Dimapur, February 10: For the first time in Nagaland, a Blind Football Demo/Training Camp is being conducted by the Office of the State Commissioner for Persons with Disabilities, Nagaland, and organising partners Nagaland State Disability Forum (NSDF) and Prodigals’ Home (PH), Dimapur, in collaboration with the Indian Blind Football Federation (IBFF).
The training camp would be held on February 15 and 16 at Don Bosco Higher Secondary School Ground, Riverbelt Colony, Dimapur.
On February 15, a brief inaugural programme will be held at 9:30 am to kick off the training/demo camp.
On February 16, a Blind Football Demo game will be held at 12:30 pm followed by a closing programme to mark the conclusion of the camp
The IBFF is an independent body affiliated with the Paralympic Committee of India and the Indian Blind Sports Association New Delhi and AIFF New Delhi. The Federation runs the country’s only full time Blind Football Academy at Kochi, Kerala.
The 2-day camp will comprise of training basic skills of the game to interested young B1 players (athletes who are totally or almost totally blind), as well as training session for coaches and referees on rules and regulations of the game and other coaching tips. A demo game with an invited team will be held on day-2 to conclude this first of its kind camp.
An established blind player, Indian International Gabriel, is also expected to come in from Bengaluru to help train the players and play in the demo exhibition game as well.
Blind Football is an exciting, fast paced 5-a-side football played by visually impaired athletes using a ball with a noise-making device inside. Played on a smaller pitch on an enclosed court, the game was introduced as a Paralympic event only in 2004. There is more dribbling and short passing than in the mainstream sport, and crowds remain quiet during play to ensure that players can hear the ball, their team-mates and opposition players.
Matches are played between two teams, ground size of 40m X 20m, each with four outfield players and a goalkeeper.
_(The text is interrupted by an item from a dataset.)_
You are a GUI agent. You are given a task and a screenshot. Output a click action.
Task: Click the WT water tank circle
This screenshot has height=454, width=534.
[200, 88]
The outfield players are visually impaired (VI) and wear eyeshades to ensure fairness; however, the goalkeeper may be fully or partially sighted. The pitch is surrounded with a rebound wall; the sport is played with no throw-ins and no offside rule, which ensures non-stop action. Matches are played over two halves of 25 minutes each, plus 10 minutes for half-time. All players are blindfolded before a game so that this becomes a ‘level playing field’ for all players partial or fully blind.
Everyone has been invited to be part of this first-of-its-kind event and also encourage young athletes to build the game and compete at a professional level.